Shares in Mumbai-based pharmaceutical company Lupin Limited fell significantly last week after the company disclosed that they received a serious warning letter from the US Food and Drug Administration (FDA). The letter detailed violations identified following recent inspections of two of the company’s Indian manufacturing facilities.
According to the inspection report, when test results for active pharmaceutical ingredients (APIs) and other products came back negative, the company chose to invalidate them and repeatedly test the products until the desired results were returned. If results were still out-of-specification (OOS), workers at Lupin’s Goa and Indore sites chalked them up to laboratory errors.

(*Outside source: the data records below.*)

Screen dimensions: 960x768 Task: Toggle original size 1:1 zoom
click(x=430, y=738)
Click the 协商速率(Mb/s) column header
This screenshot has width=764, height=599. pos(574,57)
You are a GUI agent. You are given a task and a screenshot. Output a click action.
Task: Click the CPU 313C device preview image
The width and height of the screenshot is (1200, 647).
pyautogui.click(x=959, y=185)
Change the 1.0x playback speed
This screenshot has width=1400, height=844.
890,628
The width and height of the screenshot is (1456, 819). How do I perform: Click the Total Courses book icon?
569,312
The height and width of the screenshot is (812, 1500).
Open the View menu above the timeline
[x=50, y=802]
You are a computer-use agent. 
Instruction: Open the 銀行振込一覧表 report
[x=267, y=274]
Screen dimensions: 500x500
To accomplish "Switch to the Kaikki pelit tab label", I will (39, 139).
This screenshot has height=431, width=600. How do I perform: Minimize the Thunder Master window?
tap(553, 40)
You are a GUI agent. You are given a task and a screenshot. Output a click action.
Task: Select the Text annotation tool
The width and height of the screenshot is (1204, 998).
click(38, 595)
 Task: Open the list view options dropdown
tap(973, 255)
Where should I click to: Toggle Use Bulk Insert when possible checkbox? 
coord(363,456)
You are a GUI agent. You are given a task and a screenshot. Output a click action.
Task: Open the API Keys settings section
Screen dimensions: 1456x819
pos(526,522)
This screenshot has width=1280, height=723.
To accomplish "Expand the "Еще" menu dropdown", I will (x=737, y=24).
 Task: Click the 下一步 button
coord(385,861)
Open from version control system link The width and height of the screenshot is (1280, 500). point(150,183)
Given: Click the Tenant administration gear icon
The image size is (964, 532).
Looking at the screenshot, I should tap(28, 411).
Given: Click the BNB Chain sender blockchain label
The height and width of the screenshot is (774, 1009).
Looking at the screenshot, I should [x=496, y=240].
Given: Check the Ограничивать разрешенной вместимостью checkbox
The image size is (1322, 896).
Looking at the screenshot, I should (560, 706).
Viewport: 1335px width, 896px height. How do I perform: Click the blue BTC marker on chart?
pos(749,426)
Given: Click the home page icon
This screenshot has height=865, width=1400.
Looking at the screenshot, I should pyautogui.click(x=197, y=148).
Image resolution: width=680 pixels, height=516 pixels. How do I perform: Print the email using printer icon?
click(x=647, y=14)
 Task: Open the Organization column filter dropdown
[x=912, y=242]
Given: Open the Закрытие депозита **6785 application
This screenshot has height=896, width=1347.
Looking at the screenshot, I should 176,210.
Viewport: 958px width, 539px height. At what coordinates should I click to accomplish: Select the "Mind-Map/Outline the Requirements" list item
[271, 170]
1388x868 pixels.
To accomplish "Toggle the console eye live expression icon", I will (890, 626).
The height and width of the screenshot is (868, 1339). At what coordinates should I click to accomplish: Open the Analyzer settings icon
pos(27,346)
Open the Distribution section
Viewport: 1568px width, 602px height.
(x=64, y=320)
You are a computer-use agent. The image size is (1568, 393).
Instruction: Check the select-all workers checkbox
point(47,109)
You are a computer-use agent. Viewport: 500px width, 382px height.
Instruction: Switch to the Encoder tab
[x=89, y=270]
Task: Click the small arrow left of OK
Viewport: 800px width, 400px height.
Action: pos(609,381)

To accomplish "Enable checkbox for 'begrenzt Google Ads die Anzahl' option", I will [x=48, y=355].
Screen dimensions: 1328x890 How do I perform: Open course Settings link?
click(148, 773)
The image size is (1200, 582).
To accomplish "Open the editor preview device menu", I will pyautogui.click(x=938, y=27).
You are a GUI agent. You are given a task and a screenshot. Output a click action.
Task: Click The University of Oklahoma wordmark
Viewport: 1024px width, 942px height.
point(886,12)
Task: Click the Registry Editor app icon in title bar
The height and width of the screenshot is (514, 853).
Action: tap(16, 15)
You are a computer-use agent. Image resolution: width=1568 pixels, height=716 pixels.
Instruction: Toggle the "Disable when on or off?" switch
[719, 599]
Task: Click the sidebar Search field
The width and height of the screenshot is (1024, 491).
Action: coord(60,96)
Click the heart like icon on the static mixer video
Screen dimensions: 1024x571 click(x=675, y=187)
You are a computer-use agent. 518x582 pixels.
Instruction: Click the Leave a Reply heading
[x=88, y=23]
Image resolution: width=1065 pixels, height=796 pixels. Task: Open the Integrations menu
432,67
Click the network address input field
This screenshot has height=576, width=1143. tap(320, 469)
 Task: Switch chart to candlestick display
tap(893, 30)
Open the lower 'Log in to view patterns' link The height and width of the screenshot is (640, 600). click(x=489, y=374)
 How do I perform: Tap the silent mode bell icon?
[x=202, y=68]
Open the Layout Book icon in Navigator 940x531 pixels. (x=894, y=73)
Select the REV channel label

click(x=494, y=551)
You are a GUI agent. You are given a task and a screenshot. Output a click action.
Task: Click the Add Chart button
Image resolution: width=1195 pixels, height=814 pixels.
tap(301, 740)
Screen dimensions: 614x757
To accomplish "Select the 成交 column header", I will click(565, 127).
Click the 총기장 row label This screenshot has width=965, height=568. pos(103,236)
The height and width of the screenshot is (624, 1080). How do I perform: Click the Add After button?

“These repeated failures at multiple sites demonstrate that your company’s oversight and control over the manufacture of drugs is inadequate,” said the FDA warning letter sent to Nilesh Gupta, Managing Director of Lupin. “You should immediately and comprehensively assess your company’s global manufacturing operations to ensure that systems and processes, and ultimately, the products manufactured, conform to FDA requirements at all your sites.”
According to pharmaceutical consultant Prabir Basu, differences in the frequency of FDA inspections in Indian manufacturing facilities may account for the region’s higher number of warning letters.
“The facilities are not inspected as often as in the US, and the companies often have more warning of when the inspectors are coming,” he told BioPharmaDIVE.
For its part, Lupin seems committed to addressing the issues of GMP compliance identified during the inspections. The company will have 15 days to respond to the warning letter with details of corrective actions taken.
“We uphold quality and compliance issues with the utmost seriousness and remain fully committed to be compliant with cGMP quality standards across all our facilities,” Lupin said a statement to the National Stock Exchange of India. “We plan to address the concerns raised by the USFDA expeditiously and will work with the USFDA to resolve these issues a the earliest.”